Its either a continuation of the current globalizing trajectory or revolution, there is no returning to Keynesian protectionism.

Why is it so hard for environmentalists to conceptualize the idea that we can maintain our standard of living while doing less harm to the environment.

Fucking Thoreau tier

What sort of changes are you talking about?

Because I can agree or disagree with that statement. Many people think that just because capitalism has evolved in its productive forces during the past 150 years, concepts like relations of production no longer apply. That I disagree with.

But I do think that a lot of new techniques and tools have been developed in order to keep the employees separated from each other, which means the concentration of the proletariat under capitalism that Marx described no longer implies an increasingly unified working class from a social point of view. New techniques are needed, and we should invest on adapting the Party to become a social milieu in itself, to supply the social and communal needs that liberalism's atomization has destroyed.

Good, work must be abolished. After that, we abolish money.

not an argument

Perhaps we need to live like the Amish, form movements that are completely OFF-GRID, and go back to total self-sufficiency, living off the land. That, or just join up with Amish groups and defect from what we (or others) consider the "norm" of society.

Industrial workers are declining, but people holding wage jobs have not declined that significantly, especially the group of people we call the precariat now – they're at the front line of trade union struggles like $15 hour living wage battle.

That's not even accounting for the new ways in which we can organize the unemployed in democratic struggles.

Is this a joke or have you never been within a country mile of HR?

This.

The proletariat is the only class capable of overthrowing the bourgeois. They aren't revolutionary now but they will be when capitalism collapses from its own inherent flaws.

there's a difference between a skilled factory machinist and a fresh from the farms garment sower though.

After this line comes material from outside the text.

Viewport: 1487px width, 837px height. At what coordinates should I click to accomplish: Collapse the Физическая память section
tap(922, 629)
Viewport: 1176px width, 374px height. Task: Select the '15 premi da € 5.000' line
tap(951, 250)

Just look at Bernie and Corbyn and Melenchon. The alt right is just the hangover expected after the neoliberal stupor - it is an attempt to scale the logic of a political system built for sectarian squabbles between Republicans and Democrats over culture to the real world of faceless economic forms and political structures, where, by virtue of its illiteracy and analytical impotency, it is easily diverted to support the establishment. It'll end if we show them the alternative to it. Even if he's not what brings us socialism (far, far from it), we need another Bernie, one with social access to the base of the Right, to complete this process.